|

Computing & Information Services Dept.
November 9, 1999, 1:30-4 p.m., Ham-Smith 3.
Instructor: Jim Cerny
1. Overview.
Published description:
This hands-on class demonstrates how to use Internet
search engines and other search tools effectively.
Includes developing a strategy, choosing a search
engine, evaluating results, and searching the campus
Intranet.
2. Search engines, directories, and portals.
3. Syntax.
- Natural language queries.
Just type a sentence or phrases. "Why is
the sky blue?"
- Pattern matching to one or more keywords in the queries.
Treatment varies with search engines. "bus
taxi limo airport reservation"
Use of relevance scores.
-
Search engine math -- compound (Boolean) queries.
AND OR NOT also minus and plus signs.
"+fall +spring +summer +winter"
- Special search restrictions.
Date, proximity, language, error tolerance.
4. How search engines work.
- Discovery and collection.
Spiders or crawlers search the Web. Frequency
varies.
Trace links without looping, Respect robot exclusion.
Parse material found.
- Selection (indexing and categorizing) features.
Building the underlying index and features it supports
for forming queries.
META keywords, titles, text. Use of stop lists.
Identification of images.
By URL.
Capitalization. Proximity. Stemming and word
boundaries.
Handling numbers. Date restrictions. Compound
(Boolean) expressions.
Fuzzy matching.
Use external linkage patterns to supplement internal text.

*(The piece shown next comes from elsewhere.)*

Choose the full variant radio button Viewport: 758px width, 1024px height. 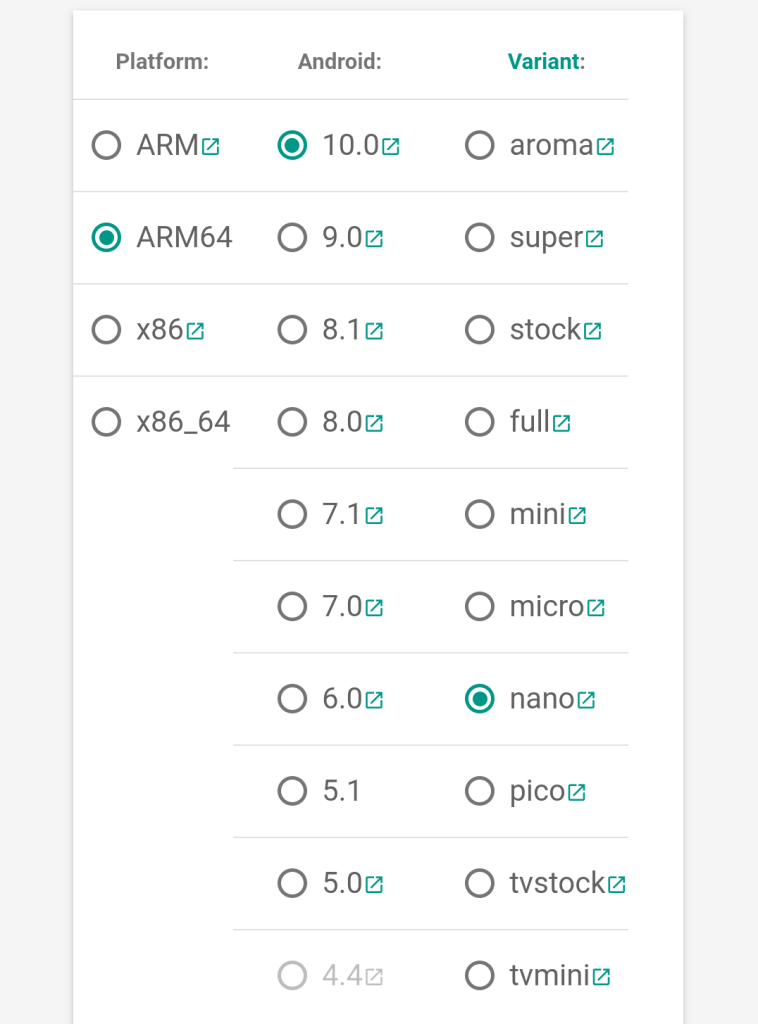pos(480,422)
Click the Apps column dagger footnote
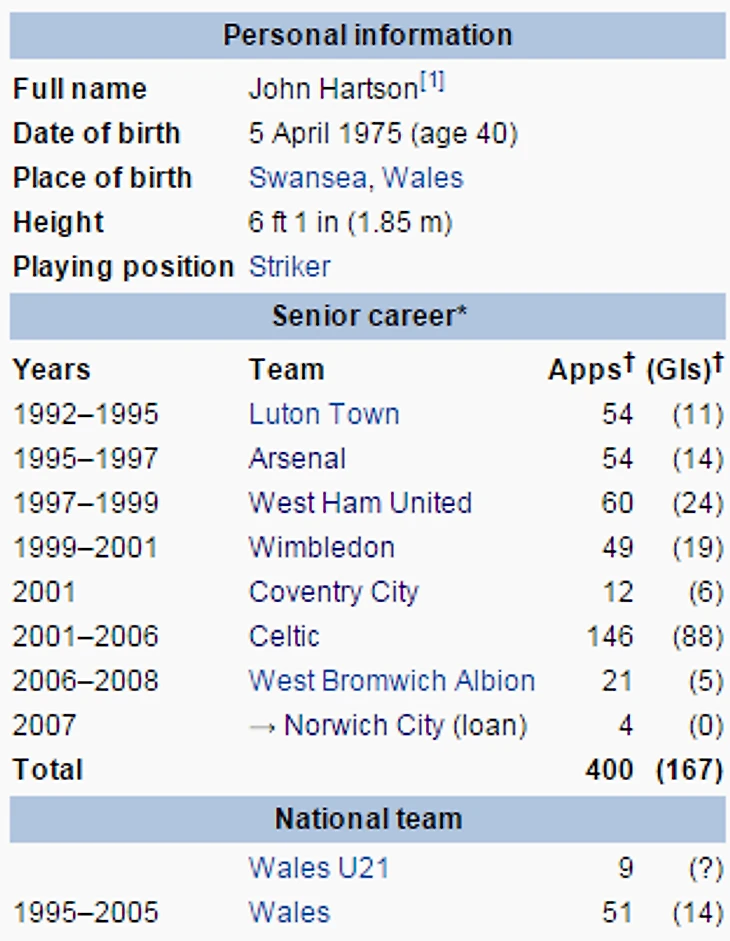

- Delivery (retrieveal front-end and presentation).
The interface you see. Detail. Relevance score
or rank. Title. URL. Description.
Size. Date. Related topics. Related links.
Cluster same site matches.
5. Strategies.
- How much do you know about the topic?
- Looking for specific facts -- the big encylopedia.
- Looking for breadth -- to find a good starting point.
- Looking for depth -- to find all the detail you can.
- Learn to use several search engines well.
- Become familiar with basic syntax (Boolean operators)
common to most search engines.
- RTFM -- Read the Friendly Manual. Look at the help pages
for the usage details and features special to that engine.
6. Some thoughts and observations.
- Search engines are important to the success of the Web.
Free, fast, easy to use.
Very large quantities of information.
Power of full text indexing.
- Some things are not normally indexed and searchable.
Information in specialized file formats, e.g., PDF.
Information served dynamically, e.g., from databases.
Information restricted by domain, e.g. robot exclusion.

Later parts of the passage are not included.